In the records below, find the line holding "Open the Main Menu link"; copy it and every line after it to the end, omitting all images.
### RECORDS SHOWN ###
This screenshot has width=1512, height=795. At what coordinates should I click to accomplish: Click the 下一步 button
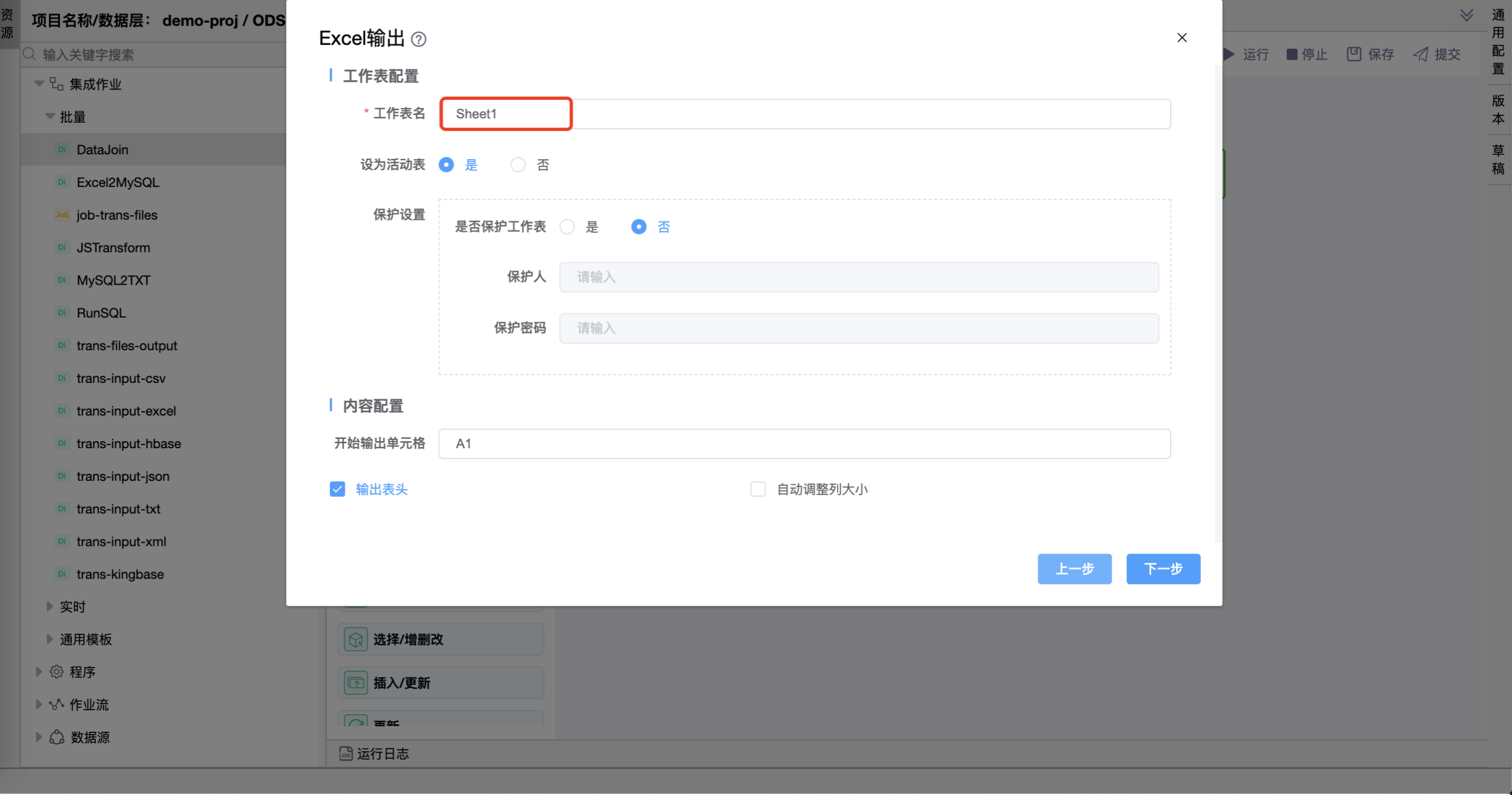point(1163,568)
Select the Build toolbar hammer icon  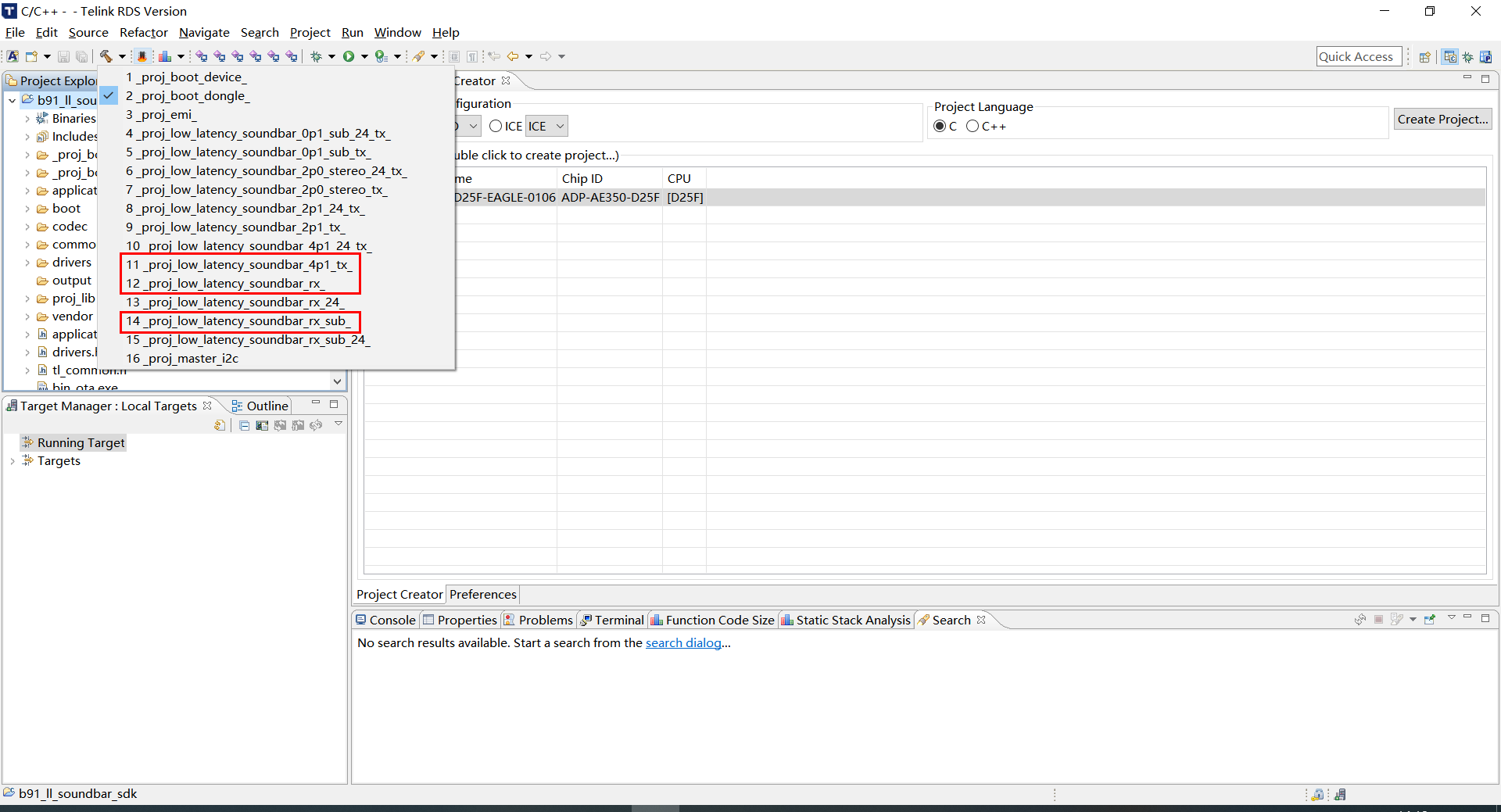coord(107,56)
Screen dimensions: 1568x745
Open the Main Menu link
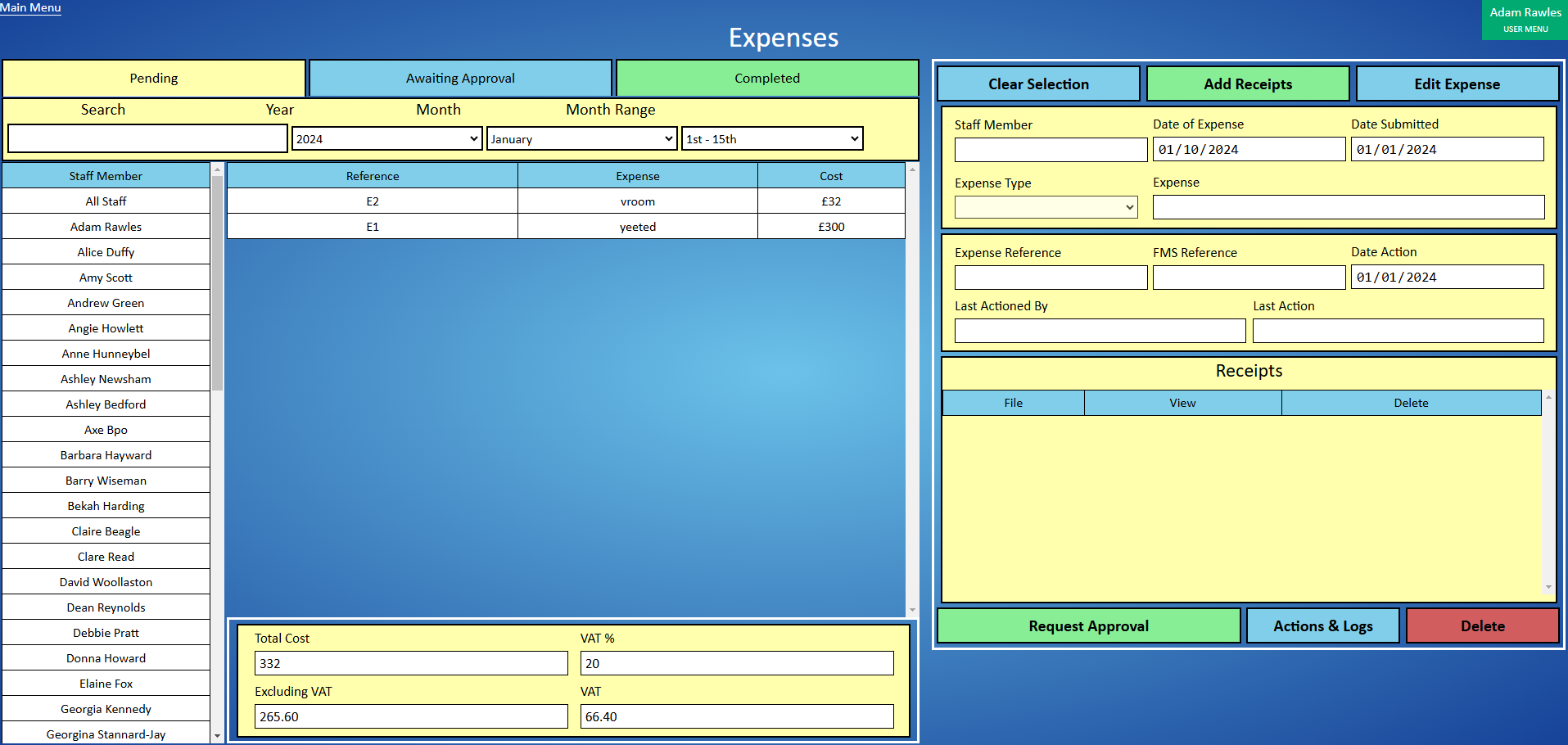(30, 7)
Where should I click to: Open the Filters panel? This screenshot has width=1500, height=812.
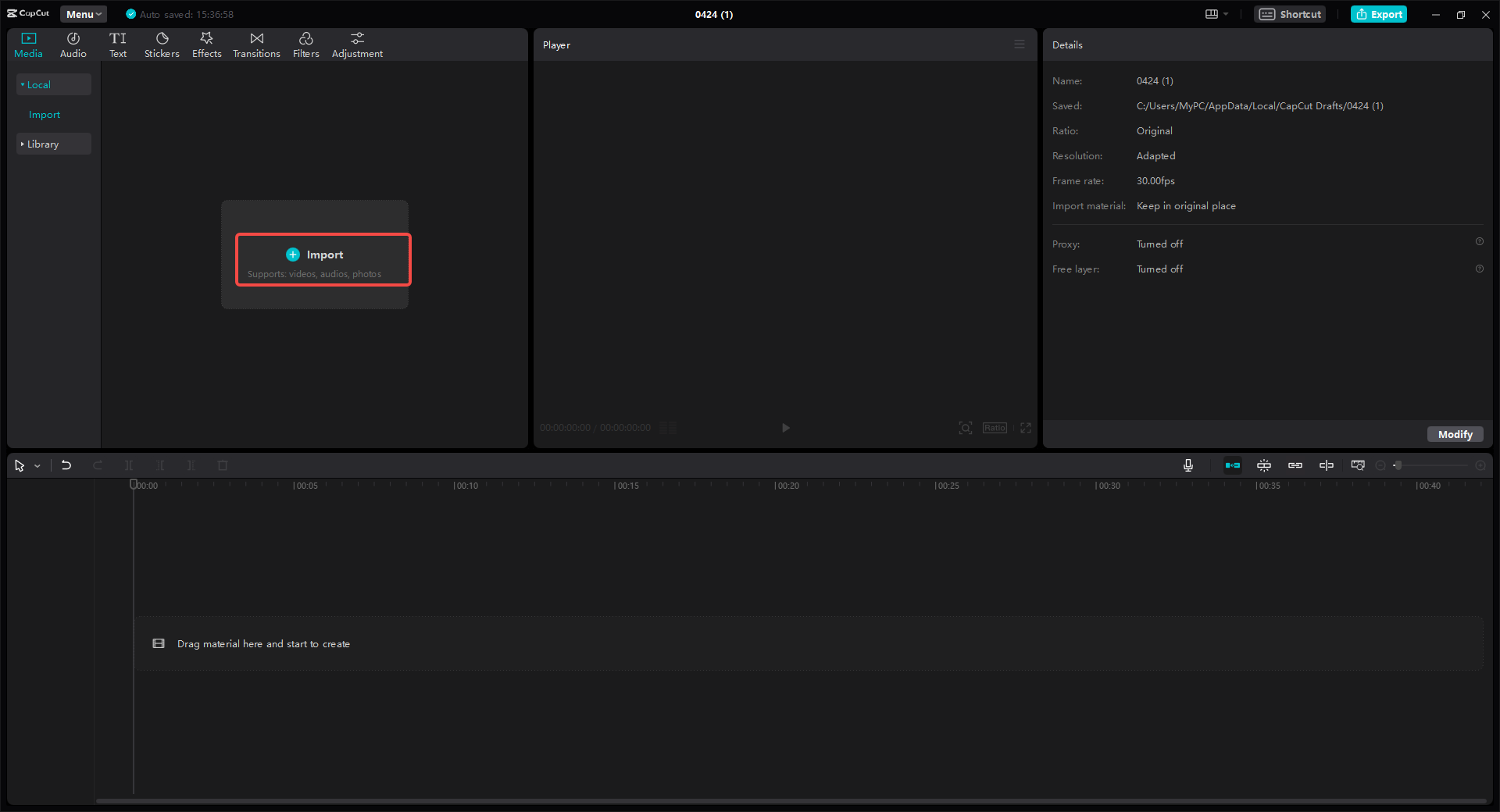(x=305, y=44)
###
◆ **FINAL ANSWER**
Open the Main Menu link
(30, 7)
Where should I click to: Open the Filters panel? This screenshot has width=1500, height=812.
(x=305, y=44)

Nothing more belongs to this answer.